▸ Task brief
Rewrite the stretch of lines from the one containing "Click the disabled Correzioni tab" through the one containing "[x=215, y=33]", changing "Blog" to "News" and leaving everything else untouched.

[Lines pointing to words and elements]
+ + + + + + +

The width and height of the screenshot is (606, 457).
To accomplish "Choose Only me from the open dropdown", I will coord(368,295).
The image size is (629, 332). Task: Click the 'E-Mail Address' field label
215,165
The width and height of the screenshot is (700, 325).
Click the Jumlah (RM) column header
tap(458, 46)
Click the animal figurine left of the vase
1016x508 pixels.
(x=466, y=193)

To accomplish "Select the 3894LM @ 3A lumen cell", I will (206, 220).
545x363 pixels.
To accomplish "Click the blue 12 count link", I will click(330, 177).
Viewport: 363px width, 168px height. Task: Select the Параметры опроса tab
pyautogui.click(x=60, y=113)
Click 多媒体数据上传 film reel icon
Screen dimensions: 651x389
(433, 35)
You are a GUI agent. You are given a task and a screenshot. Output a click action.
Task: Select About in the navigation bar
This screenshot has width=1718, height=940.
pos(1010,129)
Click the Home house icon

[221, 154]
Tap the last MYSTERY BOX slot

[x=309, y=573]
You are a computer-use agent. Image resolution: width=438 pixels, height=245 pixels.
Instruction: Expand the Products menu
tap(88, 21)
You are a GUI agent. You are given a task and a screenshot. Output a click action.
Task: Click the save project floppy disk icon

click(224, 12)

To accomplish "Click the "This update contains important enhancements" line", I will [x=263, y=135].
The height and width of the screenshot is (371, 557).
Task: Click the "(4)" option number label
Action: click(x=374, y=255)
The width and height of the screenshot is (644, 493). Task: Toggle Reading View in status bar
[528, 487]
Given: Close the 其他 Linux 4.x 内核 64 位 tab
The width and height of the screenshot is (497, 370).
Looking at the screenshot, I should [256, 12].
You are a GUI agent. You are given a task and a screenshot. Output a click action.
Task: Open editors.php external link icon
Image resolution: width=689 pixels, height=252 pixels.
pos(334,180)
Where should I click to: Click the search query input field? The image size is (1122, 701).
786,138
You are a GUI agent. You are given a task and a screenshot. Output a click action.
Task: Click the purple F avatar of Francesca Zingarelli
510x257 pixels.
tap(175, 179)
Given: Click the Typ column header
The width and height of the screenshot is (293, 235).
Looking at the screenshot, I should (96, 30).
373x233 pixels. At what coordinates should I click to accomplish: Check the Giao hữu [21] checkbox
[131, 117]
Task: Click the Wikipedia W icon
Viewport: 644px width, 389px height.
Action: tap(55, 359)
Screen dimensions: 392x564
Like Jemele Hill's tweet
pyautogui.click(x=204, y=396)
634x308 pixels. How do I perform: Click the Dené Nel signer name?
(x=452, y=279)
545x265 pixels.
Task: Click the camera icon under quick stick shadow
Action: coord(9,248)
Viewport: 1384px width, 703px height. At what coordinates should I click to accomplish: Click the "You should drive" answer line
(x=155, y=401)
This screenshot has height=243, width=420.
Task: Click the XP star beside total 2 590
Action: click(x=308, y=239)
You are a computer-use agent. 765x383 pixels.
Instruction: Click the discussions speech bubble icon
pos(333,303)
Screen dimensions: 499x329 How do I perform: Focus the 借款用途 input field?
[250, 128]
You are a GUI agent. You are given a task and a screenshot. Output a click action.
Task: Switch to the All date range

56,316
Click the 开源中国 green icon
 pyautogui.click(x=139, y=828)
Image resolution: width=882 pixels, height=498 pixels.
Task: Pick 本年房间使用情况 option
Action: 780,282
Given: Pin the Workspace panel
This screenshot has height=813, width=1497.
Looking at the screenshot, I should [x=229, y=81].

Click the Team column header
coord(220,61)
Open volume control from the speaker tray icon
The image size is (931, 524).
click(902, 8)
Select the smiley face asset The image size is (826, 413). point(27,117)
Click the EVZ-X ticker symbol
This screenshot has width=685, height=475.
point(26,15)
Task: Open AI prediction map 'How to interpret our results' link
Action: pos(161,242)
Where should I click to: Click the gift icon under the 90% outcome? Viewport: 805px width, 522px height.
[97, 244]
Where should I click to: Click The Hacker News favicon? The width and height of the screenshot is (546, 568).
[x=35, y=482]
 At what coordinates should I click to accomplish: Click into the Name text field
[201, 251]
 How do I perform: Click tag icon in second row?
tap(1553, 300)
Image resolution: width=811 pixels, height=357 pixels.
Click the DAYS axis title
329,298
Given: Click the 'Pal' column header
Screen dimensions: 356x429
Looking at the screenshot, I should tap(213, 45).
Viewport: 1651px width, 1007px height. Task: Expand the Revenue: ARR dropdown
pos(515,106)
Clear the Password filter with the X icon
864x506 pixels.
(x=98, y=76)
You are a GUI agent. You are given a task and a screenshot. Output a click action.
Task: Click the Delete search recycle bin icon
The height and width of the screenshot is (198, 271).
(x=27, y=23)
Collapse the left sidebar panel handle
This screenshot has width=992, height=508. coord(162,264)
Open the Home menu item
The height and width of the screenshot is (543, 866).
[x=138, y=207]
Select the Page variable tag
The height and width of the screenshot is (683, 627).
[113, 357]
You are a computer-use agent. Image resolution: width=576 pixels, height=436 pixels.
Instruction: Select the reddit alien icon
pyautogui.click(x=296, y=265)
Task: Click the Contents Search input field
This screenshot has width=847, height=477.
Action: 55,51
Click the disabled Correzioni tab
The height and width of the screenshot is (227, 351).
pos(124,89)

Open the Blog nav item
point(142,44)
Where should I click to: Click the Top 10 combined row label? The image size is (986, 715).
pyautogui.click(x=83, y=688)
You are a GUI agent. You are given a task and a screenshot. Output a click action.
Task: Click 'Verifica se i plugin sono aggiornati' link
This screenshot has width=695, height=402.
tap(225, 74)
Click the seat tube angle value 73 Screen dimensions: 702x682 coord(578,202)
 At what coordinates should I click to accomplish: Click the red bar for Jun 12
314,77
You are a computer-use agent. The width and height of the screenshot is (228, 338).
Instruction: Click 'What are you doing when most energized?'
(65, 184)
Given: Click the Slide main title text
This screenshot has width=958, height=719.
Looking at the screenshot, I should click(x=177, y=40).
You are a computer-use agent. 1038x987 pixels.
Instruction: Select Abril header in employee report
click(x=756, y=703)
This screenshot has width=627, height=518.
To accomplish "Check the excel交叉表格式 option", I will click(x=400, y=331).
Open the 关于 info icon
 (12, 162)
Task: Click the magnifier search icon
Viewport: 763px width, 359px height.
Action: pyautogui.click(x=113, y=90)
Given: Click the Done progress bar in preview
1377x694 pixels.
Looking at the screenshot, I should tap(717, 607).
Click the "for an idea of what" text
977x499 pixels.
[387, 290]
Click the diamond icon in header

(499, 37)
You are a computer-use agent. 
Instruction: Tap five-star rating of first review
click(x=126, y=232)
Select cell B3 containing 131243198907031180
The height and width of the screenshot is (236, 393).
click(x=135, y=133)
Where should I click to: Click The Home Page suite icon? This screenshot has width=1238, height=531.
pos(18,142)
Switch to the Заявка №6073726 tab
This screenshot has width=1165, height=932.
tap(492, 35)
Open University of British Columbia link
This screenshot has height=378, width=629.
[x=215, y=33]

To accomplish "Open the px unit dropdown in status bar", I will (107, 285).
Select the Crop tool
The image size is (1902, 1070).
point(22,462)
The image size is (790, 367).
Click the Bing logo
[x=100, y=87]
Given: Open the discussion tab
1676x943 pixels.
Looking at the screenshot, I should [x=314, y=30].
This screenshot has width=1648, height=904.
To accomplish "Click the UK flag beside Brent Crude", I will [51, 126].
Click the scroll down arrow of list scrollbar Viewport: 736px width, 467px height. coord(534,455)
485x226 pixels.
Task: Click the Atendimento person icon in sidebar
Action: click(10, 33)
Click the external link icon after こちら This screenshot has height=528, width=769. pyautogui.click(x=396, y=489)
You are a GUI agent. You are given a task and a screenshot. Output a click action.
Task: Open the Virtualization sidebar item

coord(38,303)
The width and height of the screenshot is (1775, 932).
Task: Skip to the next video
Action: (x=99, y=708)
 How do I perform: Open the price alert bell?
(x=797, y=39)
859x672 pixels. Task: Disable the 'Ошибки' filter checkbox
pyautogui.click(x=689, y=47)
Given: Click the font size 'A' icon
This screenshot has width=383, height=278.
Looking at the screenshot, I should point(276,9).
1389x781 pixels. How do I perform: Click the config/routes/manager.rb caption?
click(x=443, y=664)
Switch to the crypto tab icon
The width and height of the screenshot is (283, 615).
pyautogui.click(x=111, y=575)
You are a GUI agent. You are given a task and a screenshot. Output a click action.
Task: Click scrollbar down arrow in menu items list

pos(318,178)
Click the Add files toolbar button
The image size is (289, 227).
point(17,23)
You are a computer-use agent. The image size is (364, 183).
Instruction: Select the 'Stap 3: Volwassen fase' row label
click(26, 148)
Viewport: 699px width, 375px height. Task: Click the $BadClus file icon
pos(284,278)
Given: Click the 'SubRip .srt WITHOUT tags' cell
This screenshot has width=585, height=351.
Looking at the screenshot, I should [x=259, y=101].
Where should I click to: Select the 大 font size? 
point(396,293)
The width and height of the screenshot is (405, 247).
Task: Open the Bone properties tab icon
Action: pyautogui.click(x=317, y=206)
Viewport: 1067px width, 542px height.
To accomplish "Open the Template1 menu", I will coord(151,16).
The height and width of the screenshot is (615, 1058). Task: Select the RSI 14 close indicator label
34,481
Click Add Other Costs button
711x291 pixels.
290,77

+ + + + + + +

▸ Exercise output
Click the disabled Correzioni tab
The height and width of the screenshot is (227, 351).
pos(124,89)

Open the News nav item
point(142,44)
Where should I click to: Click the Top 10 combined row label? The image size is (986, 715).
pyautogui.click(x=83, y=688)
You are a GUI agent. You are given a task and a screenshot. Output a click action.
Task: Click 'Verifica se i plugin sono aggiornati' link
This screenshot has width=695, height=402.
tap(225, 74)
Click the seat tube angle value 73 Screen dimensions: 702x682 coord(578,202)
 At what coordinates should I click to accomplish: Click the red bar for Jun 12
314,77
You are a computer-use agent. The width and height of the screenshot is (228, 338).
Instruction: Click 'What are you doing when most energized?'
(65, 184)
Given: Click the Slide main title text
This screenshot has width=958, height=719.
Looking at the screenshot, I should click(x=177, y=40).
You are a computer-use agent. 1038x987 pixels.
Instruction: Select Abril header in employee report
click(x=756, y=703)
This screenshot has width=627, height=518.
To accomplish "Check the excel交叉表格式 option", I will click(x=400, y=331).
Open the 关于 info icon
 (12, 162)
Task: Click the magnifier search icon
Viewport: 763px width, 359px height.
Action: pyautogui.click(x=113, y=90)
Given: Click the Done progress bar in preview
1377x694 pixels.
Looking at the screenshot, I should tap(717, 607).
Click the "for an idea of what" text
977x499 pixels.
[387, 290]
Click the diamond icon in header

(499, 37)
You are a computer-use agent. 
Instruction: Tap five-star rating of first review
click(x=126, y=232)
Select cell B3 containing 131243198907031180
The height and width of the screenshot is (236, 393).
click(x=135, y=133)
Where should I click to: Click The Home Page suite icon? This screenshot has width=1238, height=531.
pos(18,142)
Switch to the Заявка №6073726 tab
This screenshot has width=1165, height=932.
tap(492, 35)
Open University of British Columbia link
This screenshot has height=378, width=629.
[x=215, y=33]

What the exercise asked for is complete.